(Data entries)
--- START ---

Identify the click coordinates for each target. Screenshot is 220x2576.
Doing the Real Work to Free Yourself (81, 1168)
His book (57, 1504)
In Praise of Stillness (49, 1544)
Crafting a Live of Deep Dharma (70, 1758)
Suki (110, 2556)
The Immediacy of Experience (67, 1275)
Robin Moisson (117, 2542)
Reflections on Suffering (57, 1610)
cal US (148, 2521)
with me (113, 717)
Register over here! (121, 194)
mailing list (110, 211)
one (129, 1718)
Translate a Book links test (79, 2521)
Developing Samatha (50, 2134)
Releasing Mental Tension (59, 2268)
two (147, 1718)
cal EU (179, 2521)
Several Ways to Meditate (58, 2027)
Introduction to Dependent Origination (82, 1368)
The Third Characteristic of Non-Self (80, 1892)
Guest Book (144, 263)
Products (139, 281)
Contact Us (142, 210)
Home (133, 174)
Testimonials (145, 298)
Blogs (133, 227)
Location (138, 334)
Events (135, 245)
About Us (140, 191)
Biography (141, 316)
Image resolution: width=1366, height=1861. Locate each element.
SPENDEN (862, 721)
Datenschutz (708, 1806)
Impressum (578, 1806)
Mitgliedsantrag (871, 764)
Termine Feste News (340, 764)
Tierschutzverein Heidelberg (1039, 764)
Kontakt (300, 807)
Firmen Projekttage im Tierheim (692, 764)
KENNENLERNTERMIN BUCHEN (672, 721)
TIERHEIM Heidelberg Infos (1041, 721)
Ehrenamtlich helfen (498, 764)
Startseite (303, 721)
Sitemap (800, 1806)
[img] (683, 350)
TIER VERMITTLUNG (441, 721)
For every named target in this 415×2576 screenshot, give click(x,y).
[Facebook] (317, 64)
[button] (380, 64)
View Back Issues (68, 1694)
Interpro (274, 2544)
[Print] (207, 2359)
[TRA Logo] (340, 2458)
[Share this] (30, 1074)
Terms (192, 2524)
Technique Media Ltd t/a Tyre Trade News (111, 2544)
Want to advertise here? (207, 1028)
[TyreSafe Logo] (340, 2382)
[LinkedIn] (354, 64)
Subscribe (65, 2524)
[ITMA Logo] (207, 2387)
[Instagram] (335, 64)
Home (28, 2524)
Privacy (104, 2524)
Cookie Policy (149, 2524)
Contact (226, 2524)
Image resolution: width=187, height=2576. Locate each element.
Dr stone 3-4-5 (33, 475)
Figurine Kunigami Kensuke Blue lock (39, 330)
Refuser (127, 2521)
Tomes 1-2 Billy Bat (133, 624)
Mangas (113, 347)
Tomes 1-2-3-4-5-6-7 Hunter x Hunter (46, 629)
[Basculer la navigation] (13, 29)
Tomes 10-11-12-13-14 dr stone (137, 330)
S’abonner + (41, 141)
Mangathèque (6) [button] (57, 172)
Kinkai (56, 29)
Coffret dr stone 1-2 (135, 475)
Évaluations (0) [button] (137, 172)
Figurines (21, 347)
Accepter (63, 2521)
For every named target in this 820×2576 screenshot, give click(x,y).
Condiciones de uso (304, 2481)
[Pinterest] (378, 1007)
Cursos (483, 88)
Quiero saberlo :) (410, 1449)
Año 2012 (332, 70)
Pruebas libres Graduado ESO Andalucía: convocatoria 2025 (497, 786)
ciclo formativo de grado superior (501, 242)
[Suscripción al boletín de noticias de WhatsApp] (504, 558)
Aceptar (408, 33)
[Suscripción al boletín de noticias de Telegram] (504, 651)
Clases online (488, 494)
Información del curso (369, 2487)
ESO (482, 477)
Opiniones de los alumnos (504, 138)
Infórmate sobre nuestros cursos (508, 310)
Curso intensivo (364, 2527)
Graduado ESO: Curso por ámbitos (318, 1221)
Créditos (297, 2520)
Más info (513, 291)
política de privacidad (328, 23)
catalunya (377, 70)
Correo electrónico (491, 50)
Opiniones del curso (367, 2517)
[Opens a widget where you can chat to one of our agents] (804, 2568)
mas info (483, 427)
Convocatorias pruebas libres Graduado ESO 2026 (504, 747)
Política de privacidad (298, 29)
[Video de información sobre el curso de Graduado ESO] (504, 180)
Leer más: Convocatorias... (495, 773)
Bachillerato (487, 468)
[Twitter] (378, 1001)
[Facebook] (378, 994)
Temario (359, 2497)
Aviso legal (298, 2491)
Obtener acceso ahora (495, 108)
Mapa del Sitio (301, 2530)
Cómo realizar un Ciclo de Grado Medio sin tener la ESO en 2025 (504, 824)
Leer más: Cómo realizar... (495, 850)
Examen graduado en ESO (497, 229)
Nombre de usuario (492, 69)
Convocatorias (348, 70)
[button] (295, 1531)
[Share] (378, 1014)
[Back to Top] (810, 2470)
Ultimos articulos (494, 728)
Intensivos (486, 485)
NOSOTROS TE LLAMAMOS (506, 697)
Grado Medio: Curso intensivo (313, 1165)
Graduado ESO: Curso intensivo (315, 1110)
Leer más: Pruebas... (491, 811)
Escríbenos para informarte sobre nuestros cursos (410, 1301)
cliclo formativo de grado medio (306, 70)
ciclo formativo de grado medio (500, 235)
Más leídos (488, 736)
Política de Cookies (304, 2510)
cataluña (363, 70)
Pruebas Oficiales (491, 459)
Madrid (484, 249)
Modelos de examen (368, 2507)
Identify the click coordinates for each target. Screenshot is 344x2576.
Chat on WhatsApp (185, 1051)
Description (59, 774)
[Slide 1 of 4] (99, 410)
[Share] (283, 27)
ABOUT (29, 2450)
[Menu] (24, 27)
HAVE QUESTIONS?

--- END ---

So that no detail is lost, give every line of the data again exactly.

§ **ANSWER TO THIS PROBLEM**:
Identify the click coordinates for each target. Screenshot is 220x2576.
Doing the Real Work to Free Yourself (81, 1168)
His book (57, 1504)
In Praise of Stillness (49, 1544)
Crafting a Live of Deep Dharma (70, 1758)
Suki (110, 2556)
The Immediacy of Experience (67, 1275)
Robin Moisson (117, 2542)
Reflections on Suffering (57, 1610)
cal US (148, 2521)
with me (113, 717)
Register over here! (121, 194)
mailing list (110, 211)
one (129, 1718)
Translate a Book links test (79, 2521)
Developing Samatha (50, 2134)
Releasing Mental Tension (59, 2268)
two (147, 1718)
cal EU (179, 2521)
Several Ways to Meditate (58, 2027)
Introduction to Dependent Origination (82, 1368)
The Third Characteristic of Non-Self (80, 1892)
Guest Book (144, 263)
Products (139, 281)
Contact Us (142, 210)
Home (133, 174)
Testimonials (145, 298)
Blogs (133, 227)
Location (138, 334)
Events (135, 245)
About Us (140, 191)
Biography (141, 316)
Image resolution: width=1366, height=1861. Locate each element.
SPENDEN (862, 721)
Datenschutz (708, 1806)
Impressum (578, 1806)
Mitgliedsantrag (871, 764)
Termine Feste News (340, 764)
Tierschutzverein Heidelberg (1039, 764)
Kontakt (300, 807)
Firmen Projekttage im Tierheim (692, 764)
KENNENLERNTERMIN BUCHEN (672, 721)
TIERHEIM Heidelberg Infos (1041, 721)
Ehrenamtlich helfen (498, 764)
Startseite (303, 721)
Sitemap (800, 1806)
[img] (683, 350)
TIER VERMITTLUNG (441, 721)
For every named target in this 415×2576 screenshot, give click(x,y).
[Facebook] (317, 64)
[button] (380, 64)
View Back Issues (68, 1694)
Interpro (274, 2544)
[Print] (207, 2359)
[TRA Logo] (340, 2458)
[Share this] (30, 1074)
Terms (192, 2524)
Technique Media Ltd t/a Tyre Trade News (111, 2544)
Want to advertise here? (207, 1028)
[TyreSafe Logo] (340, 2382)
[LinkedIn] (354, 64)
Subscribe (65, 2524)
[ITMA Logo] (207, 2387)
[Instagram] (335, 64)
Home (28, 2524)
Privacy (104, 2524)
Cookie Policy (149, 2524)
Contact (226, 2524)
Image resolution: width=187, height=2576. Locate each element.
Dr stone 3-4-5 (33, 475)
Figurine Kunigami Kensuke Blue lock (39, 330)
Refuser (127, 2521)
Tomes 1-2 Billy Bat (133, 624)
Mangas (113, 347)
Tomes 1-2-3-4-5-6-7 Hunter x Hunter (46, 629)
[Basculer la navigation] (13, 29)
Tomes 10-11-12-13-14 dr stone (137, 330)
S’abonner + (41, 141)
Mangathèque (6) [button] (57, 172)
Kinkai (56, 29)
Coffret dr stone 1-2 (135, 475)
Évaluations (0) [button] (137, 172)
Figurines (21, 347)
Accepter (63, 2521)
For every named target in this 820×2576 screenshot, give click(x,y).
Condiciones de uso (304, 2481)
[Pinterest] (378, 1007)
Cursos (483, 88)
Quiero saberlo :) (410, 1449)
Año 2012 (332, 70)
Pruebas libres Graduado ESO Andalucía: convocatoria 2025 (497, 786)
ciclo formativo de grado superior (501, 242)
[Suscripción al boletín de noticias de WhatsApp] (504, 558)
Aceptar (408, 33)
[Suscripción al boletín de noticias de Telegram] (504, 651)
Clases online (488, 494)
Información del curso (369, 2487)
ESO (482, 477)
Opiniones de los alumnos (504, 138)
Infórmate sobre nuestros cursos (508, 310)
Curso intensivo (364, 2527)
Graduado ESO: Curso por ámbitos (318, 1221)
Créditos (297, 2520)
Más info (513, 291)
política de privacidad (328, 23)
catalunya (377, 70)
Correo electrónico (491, 50)
Opiniones del curso (367, 2517)
[Opens a widget where you can chat to one of our agents] (804, 2568)
mas info (483, 427)
Convocatorias pruebas libres Graduado ESO 2026 (504, 747)
Política de privacidad (298, 29)
[Video de información sobre el curso de Graduado ESO] (504, 180)
Leer más: Convocatorias... (495, 773)
Bachillerato (487, 468)
[Twitter] (378, 1001)
[Facebook] (378, 994)
Temario (359, 2497)
Aviso legal (298, 2491)
Obtener acceso ahora (495, 108)
Mapa del Sitio (301, 2530)
Cómo realizar un Ciclo de Grado Medio sin tener la ESO en 2025 (504, 824)
Leer más: Cómo realizar... (495, 850)
Examen graduado en ESO (497, 229)
Nombre de usuario (492, 69)
Convocatorias (348, 70)
[button] (295, 1531)
[Share] (378, 1014)
[Back to Top] (810, 2470)
Ultimos articulos (494, 728)
Intensivos (486, 485)
NOSOTROS TE LLAMAMOS (506, 697)
Grado Medio: Curso intensivo (313, 1165)
Graduado ESO: Curso intensivo (315, 1110)
Leer más: Pruebas... (491, 811)
Escríbenos para informarte sobre nuestros cursos (410, 1301)
cliclo formativo de grado medio (306, 70)
ciclo formativo de grado medio (500, 235)
Más leídos (488, 736)
Política de Cookies (304, 2510)
cataluña (363, 70)
Pruebas Oficiales (491, 459)
Madrid (484, 249)
Modelos de examen (368, 2507)
Identify the click coordinates for each target. Screenshot is 344x2576.
Chat on WhatsApp (185, 1051)
Description (59, 774)
[Slide 1 of 4] (99, 410)
[Share] (283, 27)
ABOUT (29, 2450)
[Menu] (24, 27)
HAVE QUESTIONS?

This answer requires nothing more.